There was an interesting article in the NY Times about the Koch brothers and the beginnings of their involvement in right-wing politics in the 1970s.
My intent here is not to criticize the article, it certainly has useful information for social change advocates. However, there was one point in it I wanted to explore here. Whether it was simply an attempt to convey the view of David Koch, or whether it reflected the writer's assumptions is not what I want to focus on.
The article refers to the Kochs' strong opposition to Nixon's "price controls". No doubt, that was how the Kochs conceived of it in their twisted heads. However, the regulations being referred to were known as "wage-price controls". Of course, most business people didn't object to the wage control part of the program. Since the Kochs' objections were supposed to be based on libertarian beliefs - an ideological opposition to government involvement in more or less any aspect of the economy - one might think they would find government dictates about wages and prices equally bad. To be honest, I don't know what the Kochs said on that question back in the 1970s. Libertarians vary, I would not count on the Kochs being consistent on this point.
There are a couple of directions this exploration will take. First, let us consider the Nixon wage-price controls. As presented by the Nixon administration (and many in the business community at the time), both wages and prices were to be similarly restricted from rising. However, that is not how it worked or how it seemed to be designed to work. Even if there were no other biases in the program, there was one fact that insured a biased outcome. Wages don't go up unless the boss hands out more money to workers. But when the government declares that wages (and supposedly prices) can't be increased by more than a certain amount, the boss can simply tell the workers it's the law that makes higher raises impossible. And the company is more than happy to do that - and the government will back it up. On the other hand, the employees don't get to say the law forbids price increases and refuse to allow the company to raise its prices. So, in reality, wages were strictly controlled while prices were more loosely controlled.
That fact made the description of the program as "price controls" less true to life than it could have been otherwise. We continue to face systemic biases such as this, so it's worth being clear about it.
The other issue with the program was that the only controls even mentioned were on wages and prices - not profits. Of course, limiting prices will have some effect on profits. Still, if both wages and prices are limited to 5% increases, that does not mean profits can't rise more than 5%. And if there was a good reason to limit income in the form of wages, there should have been good reasons to limit income in the form of profits.
The significance of this is even greater than merely having a double standard between these two forms of income. Libertarians and pro-business conservatives are fond of claiming they follow the tradition of the economist Adam Smith.
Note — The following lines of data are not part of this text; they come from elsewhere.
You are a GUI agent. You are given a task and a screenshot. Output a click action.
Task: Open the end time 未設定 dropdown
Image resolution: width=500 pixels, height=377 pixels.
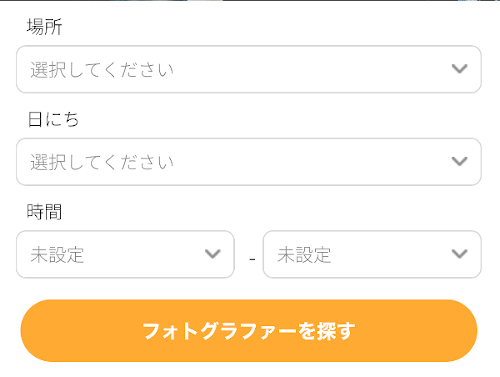click(x=372, y=254)
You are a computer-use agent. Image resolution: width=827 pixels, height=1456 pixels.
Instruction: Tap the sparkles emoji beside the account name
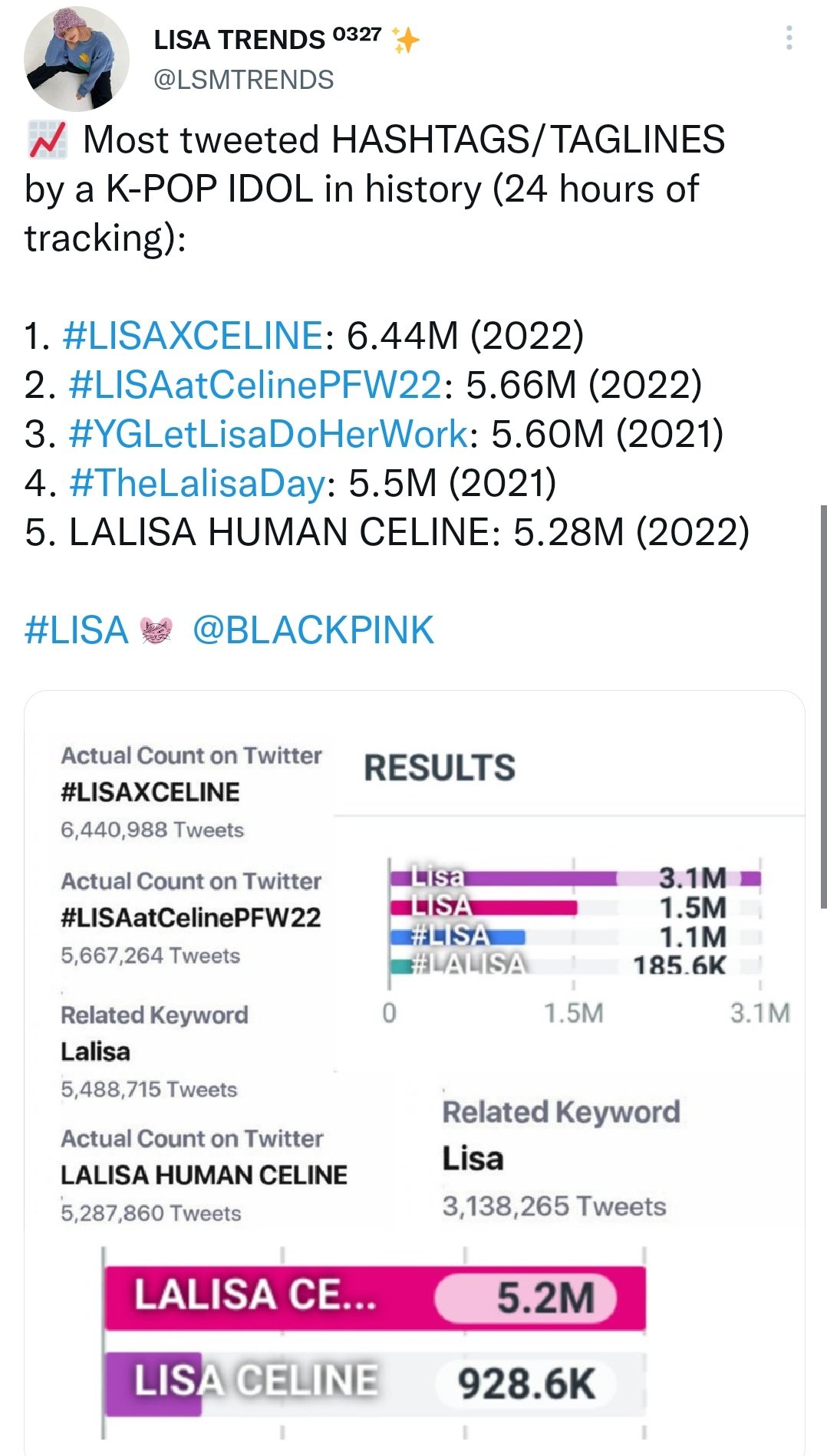point(405,39)
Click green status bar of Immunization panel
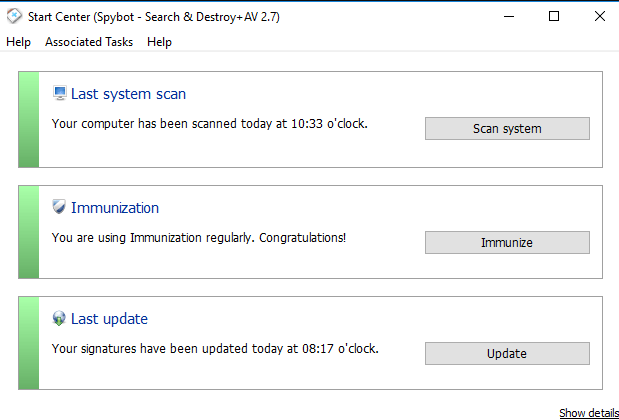The width and height of the screenshot is (619, 420). pyautogui.click(x=29, y=232)
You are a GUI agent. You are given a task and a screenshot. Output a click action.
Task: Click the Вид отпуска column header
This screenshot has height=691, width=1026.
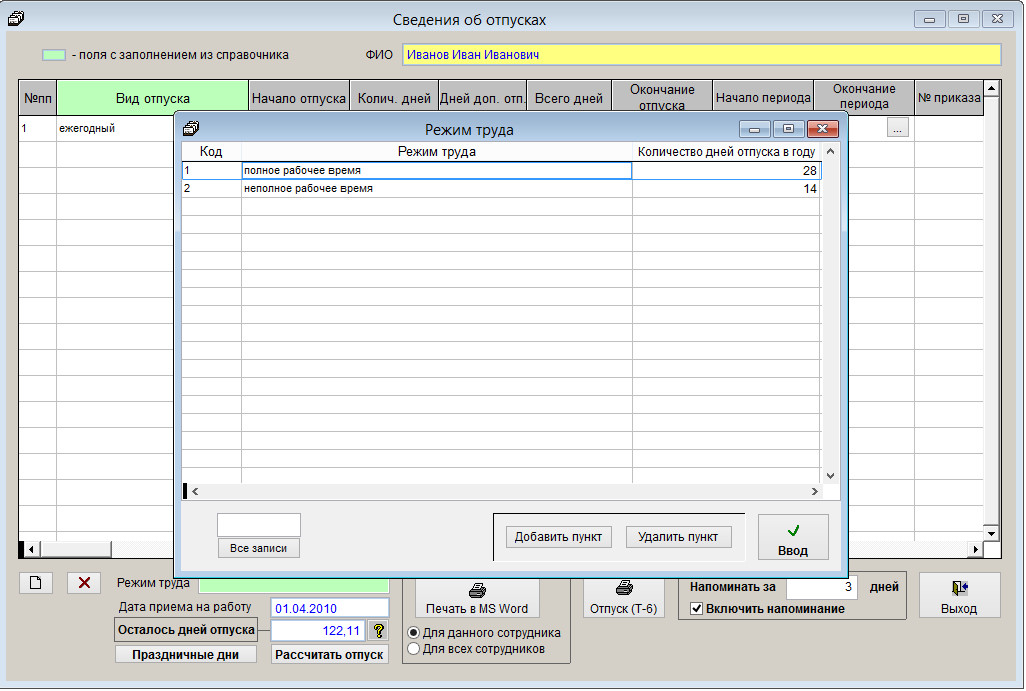pos(152,98)
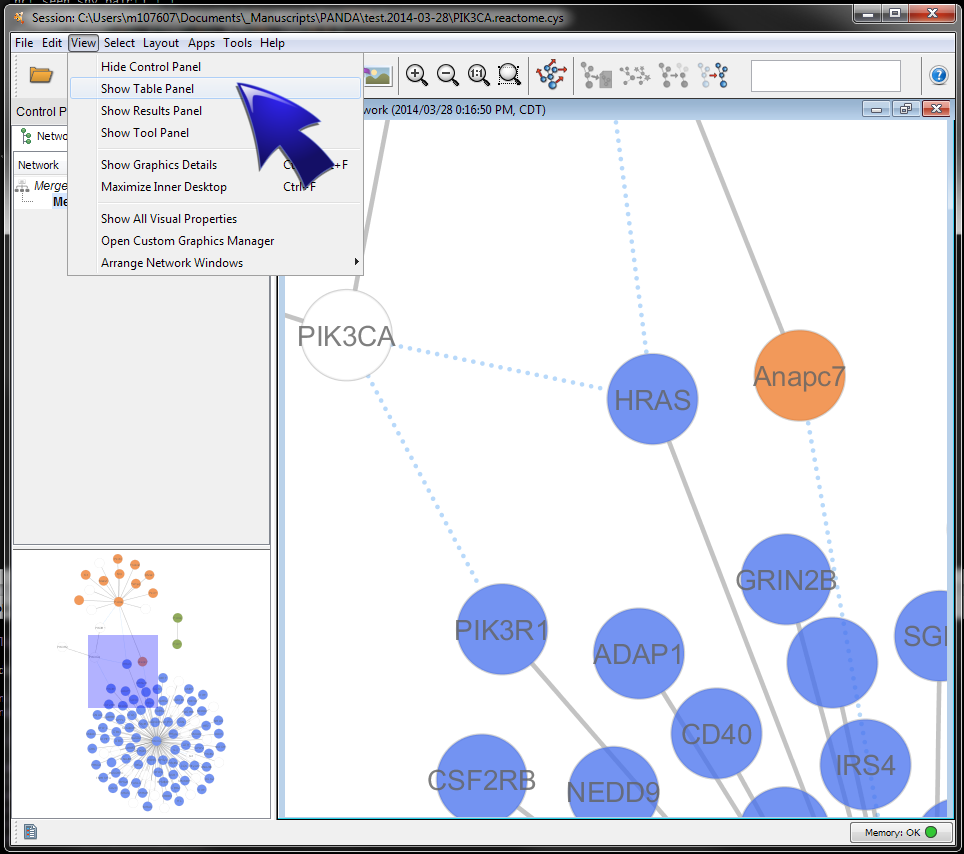Open the Apps menu in the menu bar
This screenshot has width=964, height=854.
201,43
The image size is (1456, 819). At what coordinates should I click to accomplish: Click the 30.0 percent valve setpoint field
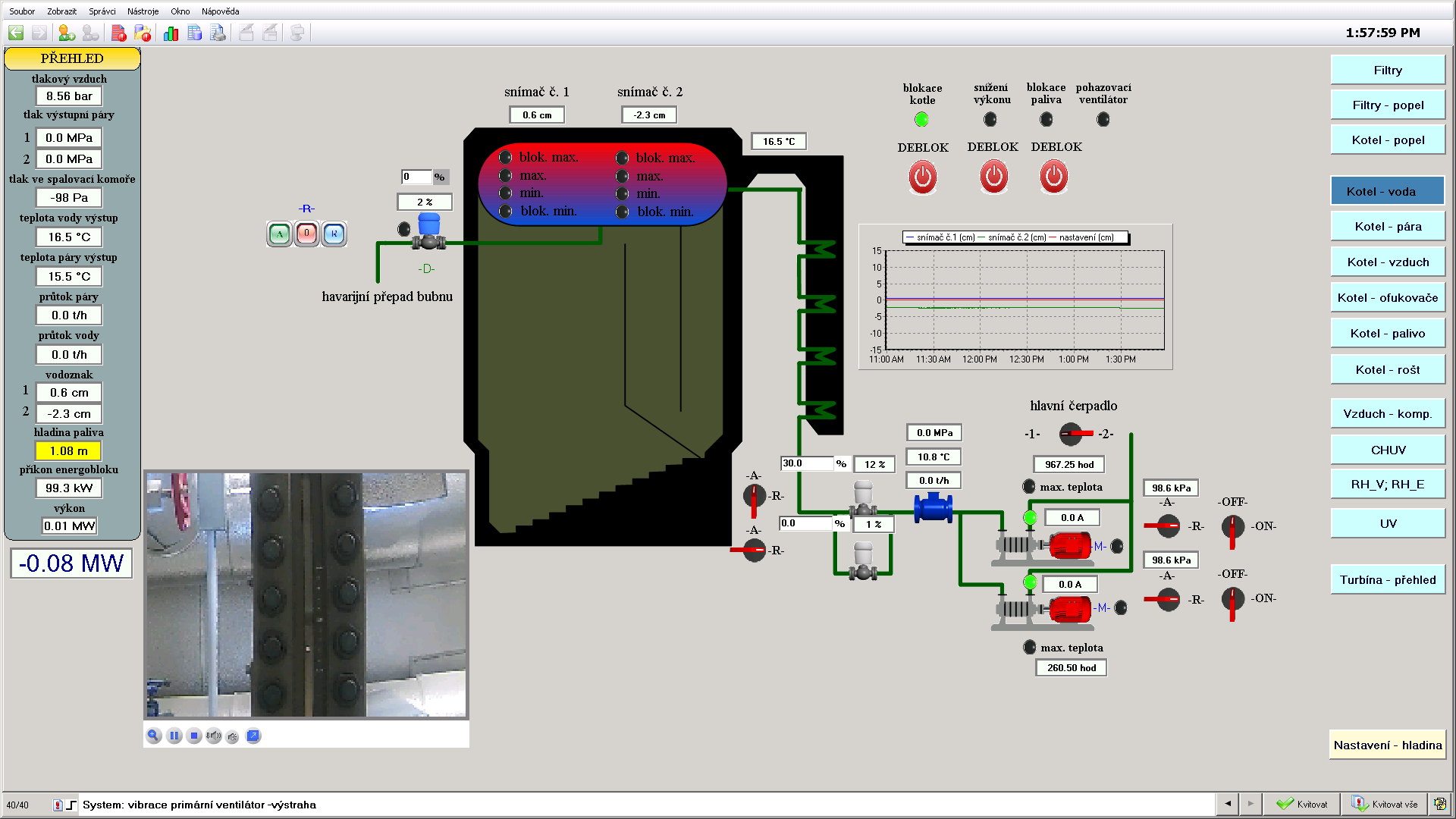point(806,463)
Yet, even back in the 18th century Smith made a number of points that are in direct conflict with pro-business claims. (See my diary on Adam Smith quotes )
Particularly relevant here, Smith wrote:
In regards to the price of commodities, the rise of wages operates as simple interest does, the rise of profit operates like compound interest. Our merchants and masters complain much of the bad effects of high wages in raising the price and lessening the sale of goods. They say nothing concerning the bad effects of high profits. They are silent with regard to the pernicious effects of their own gains. They complain only of those of other people.
So, according to the libertarians' preferred economist, it should be
more important to control the rise of profits than the rise of wages - if the objective is to limit inflation. And that was precisely the official goal of Nixon's wage-price controls.
The program was biased in this second way favoring business over working people. But that's irrelevant to the Kochs, and is at least overlooked in the Times article.
As odd as it may sound considering his reputation, because Nixon was President in the 1960s and 1970s, he was actually pretty liberal by 2014 standards. Let's face it. Neither Obama nor Congressional Democrats want to raise the minimum wage to a level even close to what it was 50 years ago adjusted for inflation - even without taking increases in productivity into account. It's like wage controls without a pretense of price or profit controls. If the GOP won't pass a miserly increase in the minimum wage, one might as well say how much he thinks the minimum wage should really be raised.
Many progressive laws were passed during Nixon's administration with Nixon's signature on them. The question of the biases of those wage-price controls have nothing to do with a Republican who is conservative by today's standards. These are the kinds of double standards we can expect from any administration in the current era - so it's important that we be aware and prepared.
By the way, Switzerland allows citizen-initiated nation-wide ballot propositions, as some American states allow on a state-wide basis. There is currently a Swiss ballot proposition pending which would raise their minimum wage considerably. There can be advantages to having ways to enact social change when the major parties are too influenced by big money.